Les pertes sont le facteur décisif dans une guerre d’usure. Pourtant, le New York Times et les hommes de pouvoir à l’origine de cet article n’ont pas d’autre choix : ils doivent mentir, et mentir beaucoup, s’ils veulent avoir le moindre espoir de vendre le récit de la Cause perdue. Faire autrement reviendrait à avouer 1) que cette guerre était perdue d’avance, 2) que les États-Unis ont suborné le régime corrompu de Kiev pour qu’il mène une guerre visant à faire tomber la Russie, et non à sauver l’Ukraine, et 3) que les États-Unis ne se souciaient que de mettre Moscou à genoux, même si cela signifiait la destruction même du peuple ukrainien. Tout au long du récit, Entous cite des héros américains de la fraternité qui poussent leurs frères ukrainiens à « faire entrer leurs jeunes de 18 ans dans le jeu » – en d’autres termes, à accepter la décimation de toute leur population masculine adulte pour réaliser le rêve de la cour impériale de l’équipe Biden.

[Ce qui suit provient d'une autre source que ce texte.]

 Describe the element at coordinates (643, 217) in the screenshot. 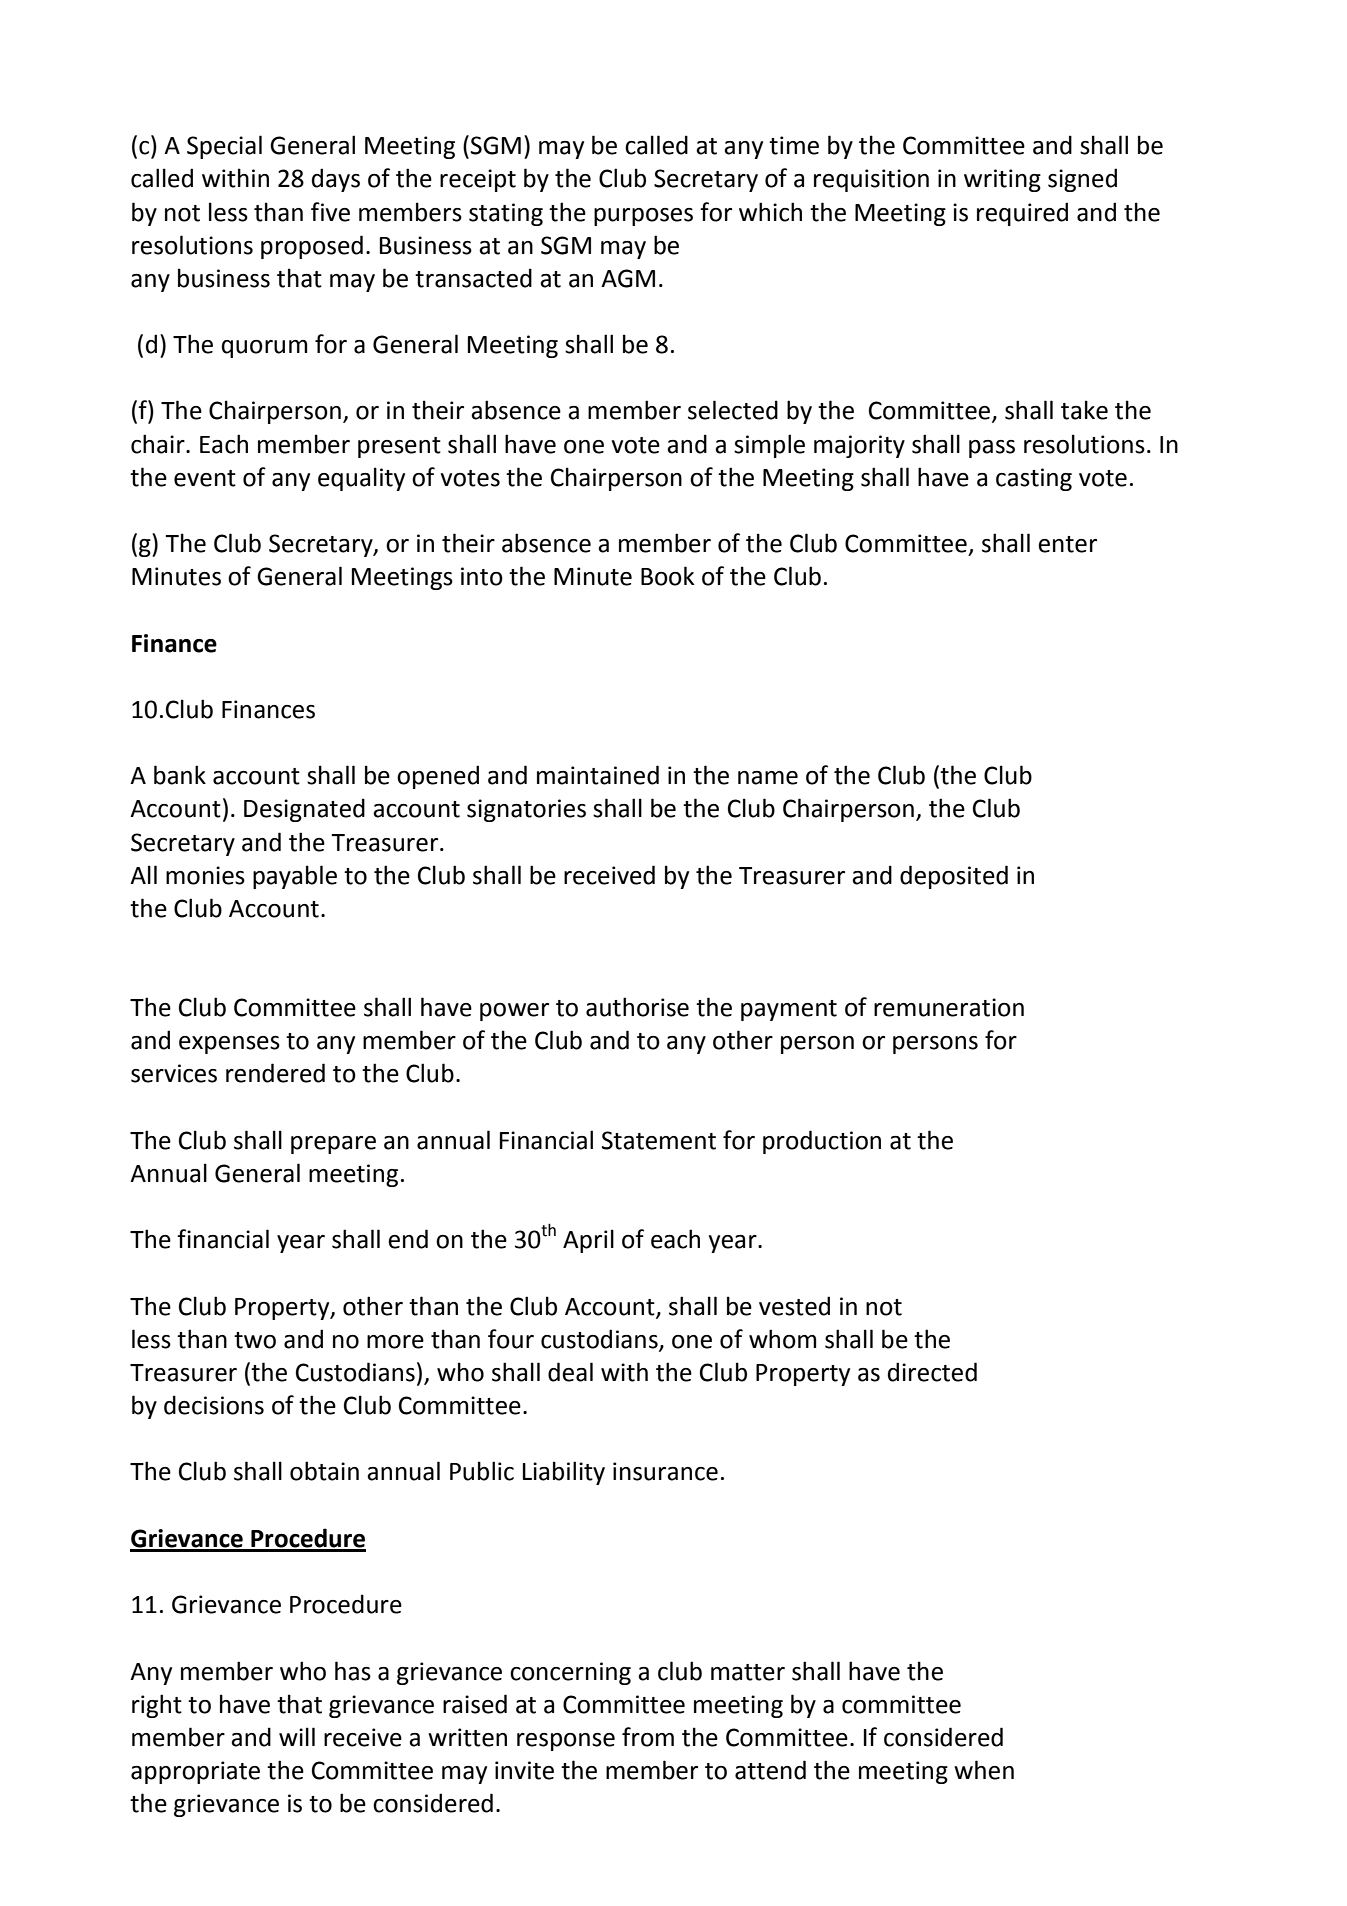

I see `purposes` at that location.
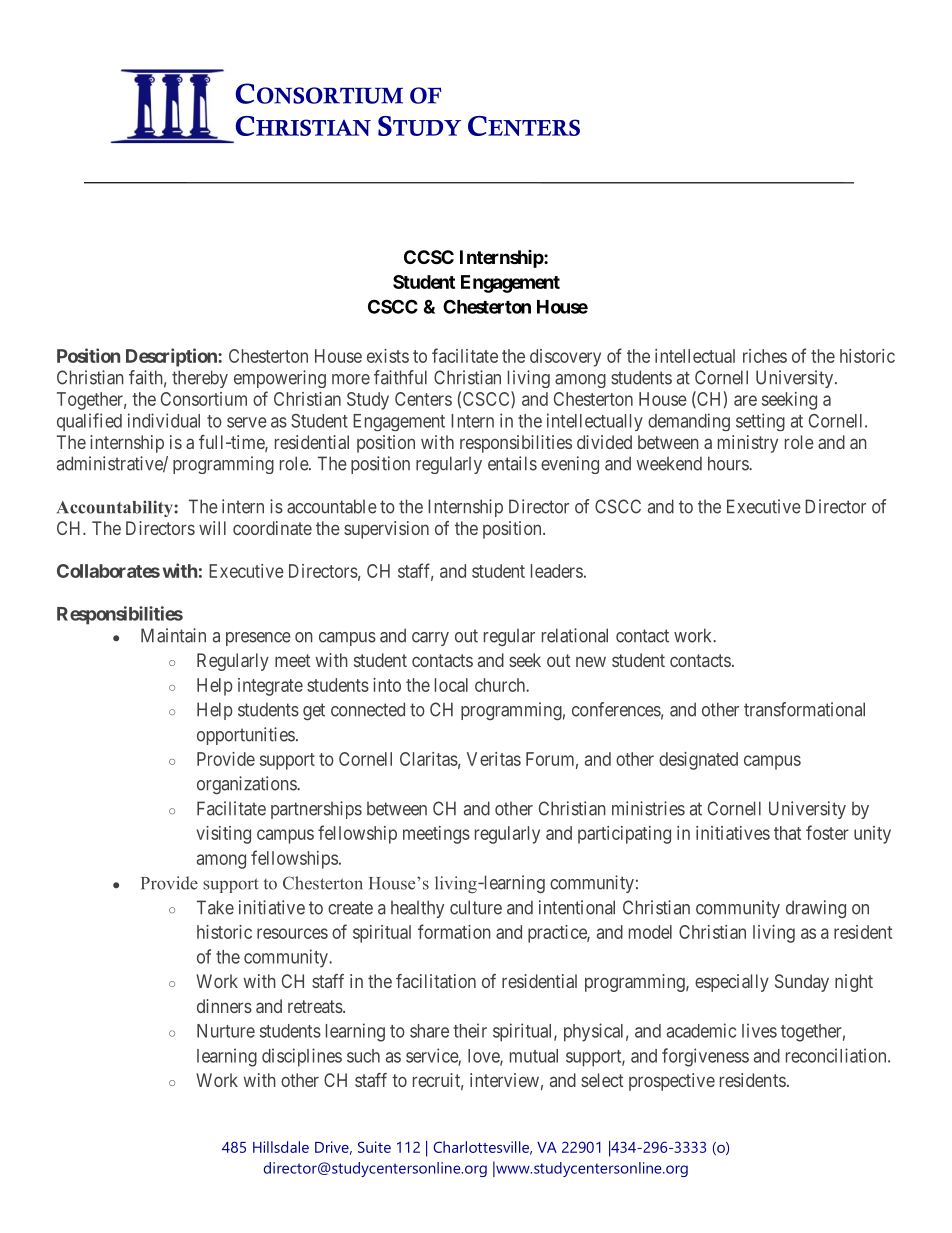 This screenshot has height=1233, width=952. I want to click on Maintain, so click(173, 635).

Pourtant, à la fin de la guerre, « la vérité éclatera » et tout changera. En outre, la Cause perdue originelle, en tant que postérité de la Confédération, a défini l’identité d’une société de millions de personnes pendant plus d’un siècle. En revanche, la nouvelle Cause perdue, pour reprendre une expression consacrée par l’équipe Biden – et citée par Entous – « présente toutes les caractéristiques classiques » d’une PSYOP.

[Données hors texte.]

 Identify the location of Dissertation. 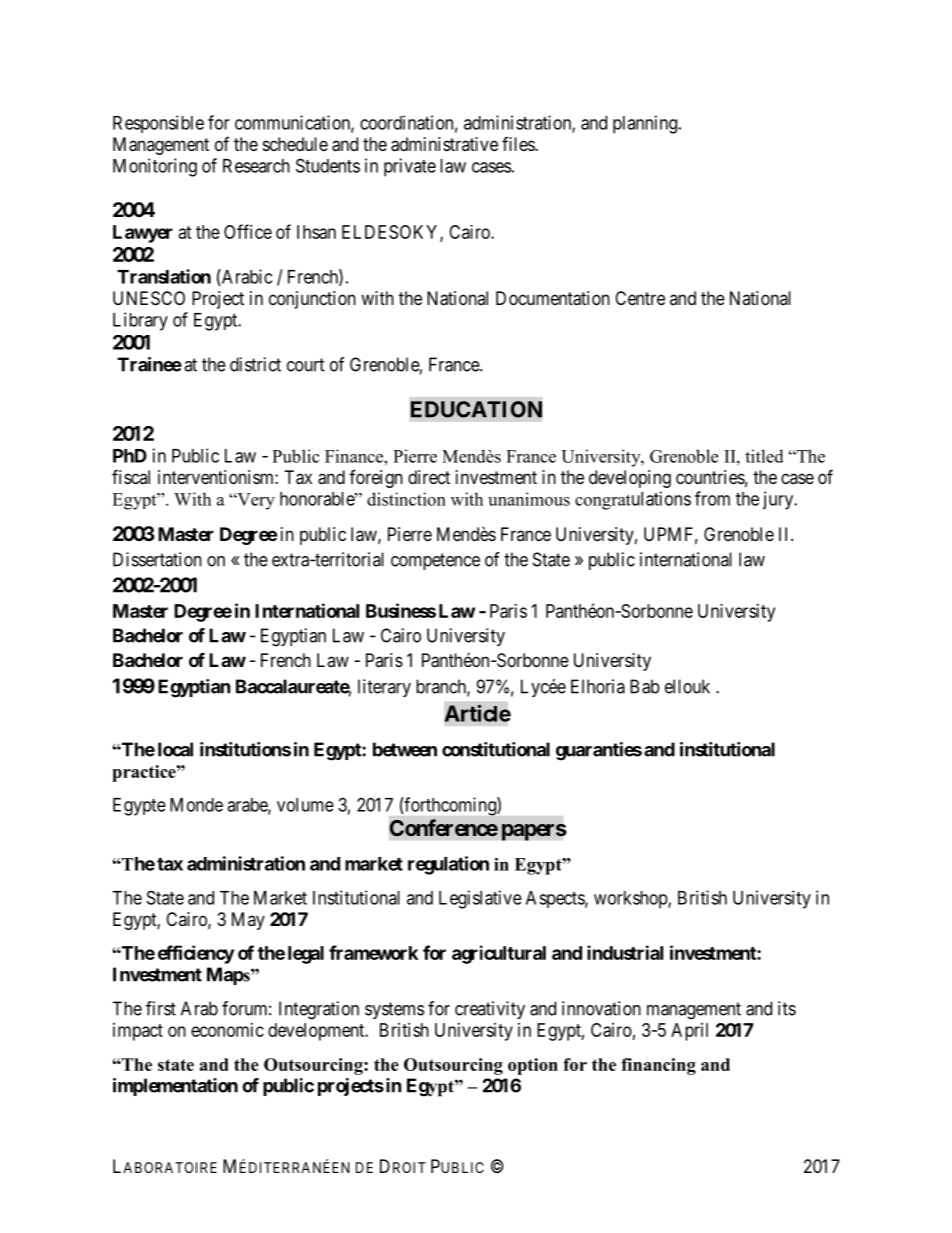
(157, 559).
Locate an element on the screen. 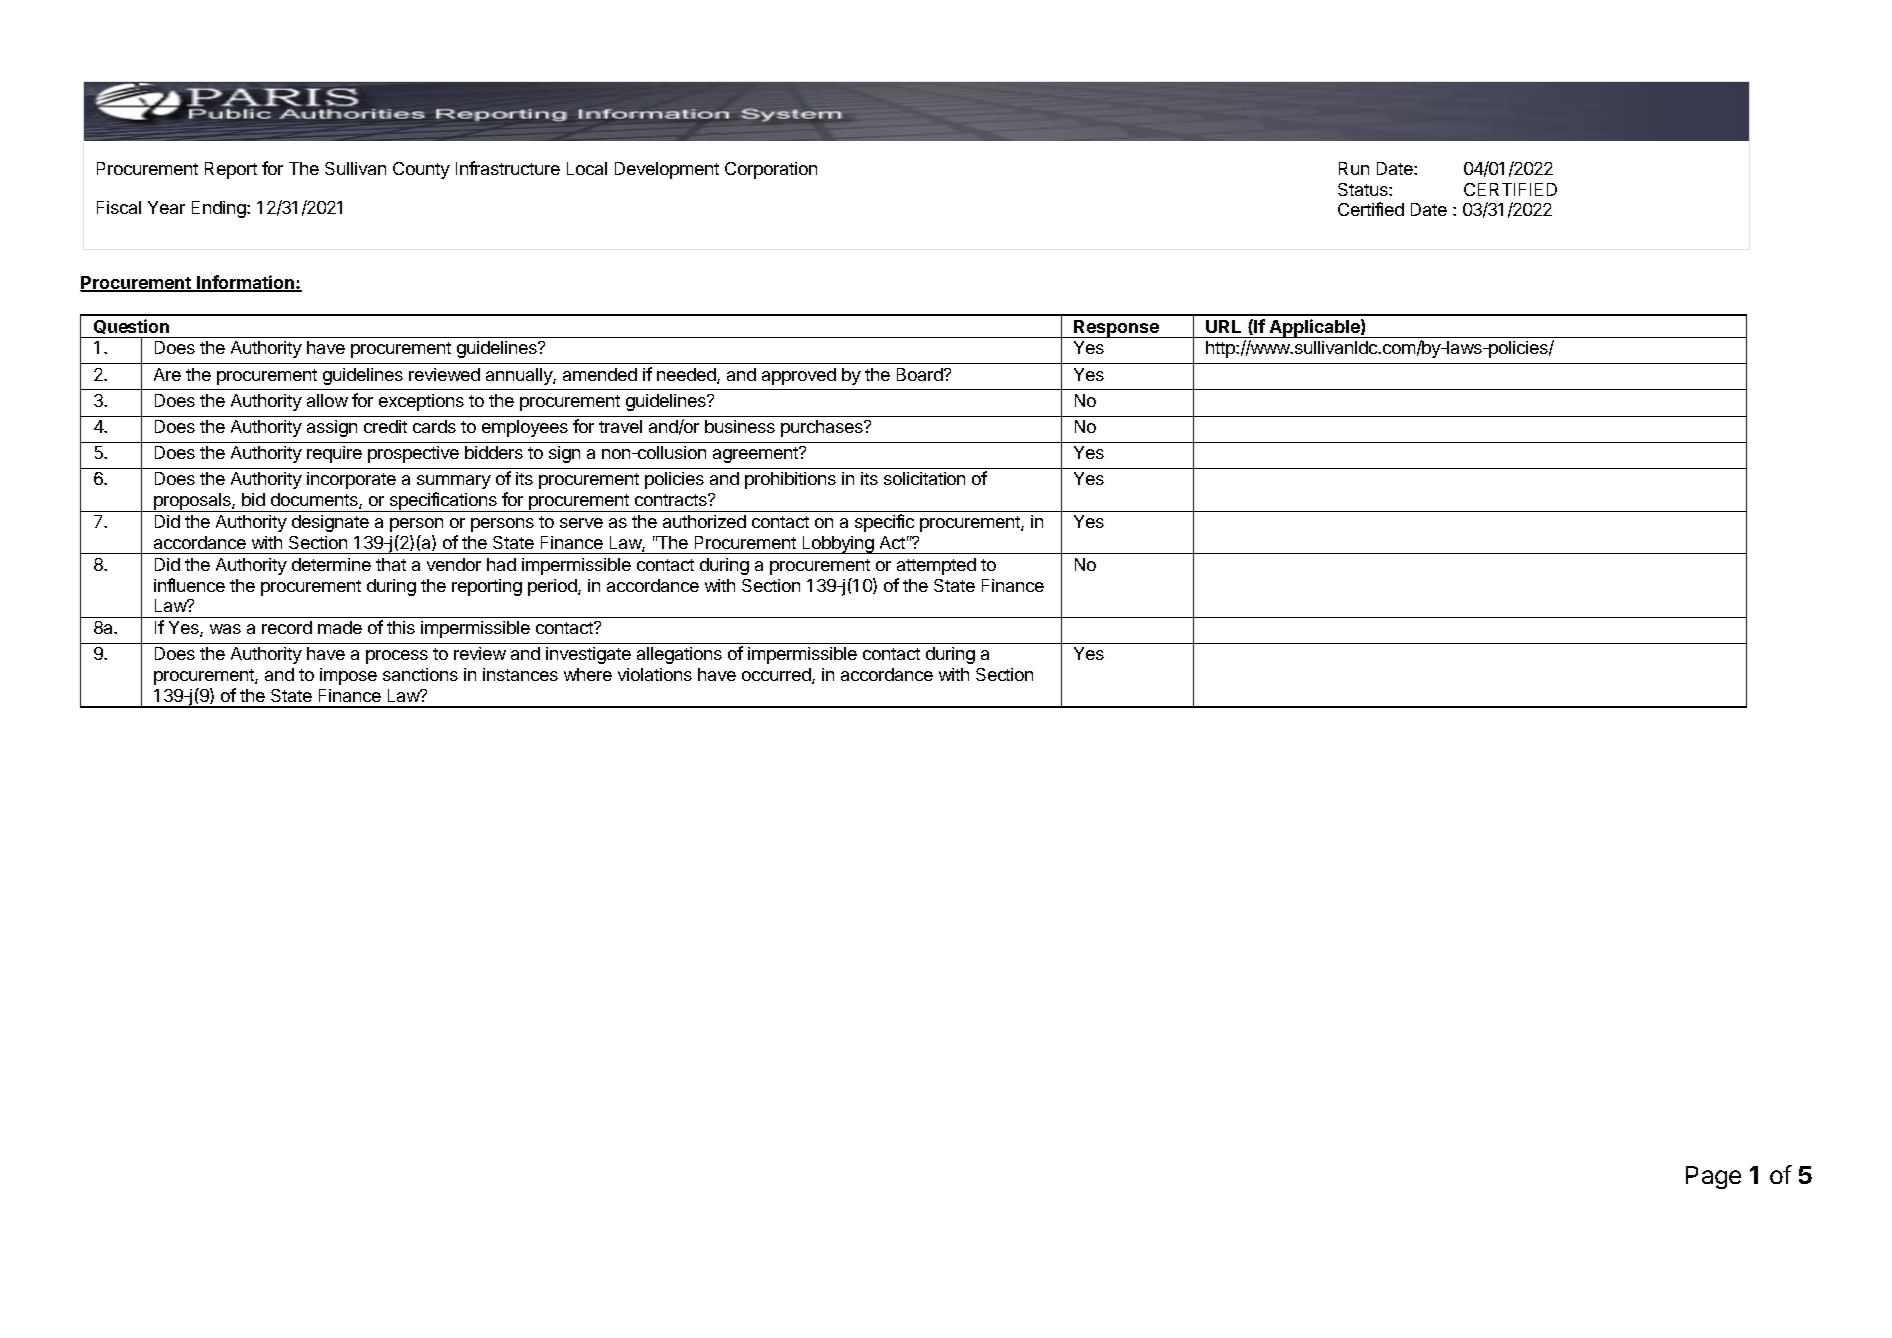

Michael Vlahos est chercheur principal à l’Institut pour la paix et la diplomatie. Il est l’auteur du livre Fighting Identity : Sacred War and World Change. Depuis plusieurs décennies, il enseigne la guerre et la stratégie à l’université Johns Hopkins, au Naval War College et au Centro de Estudios Superiores Navales (CDMX). Il contribue chaque semaine au John Batchelor Show.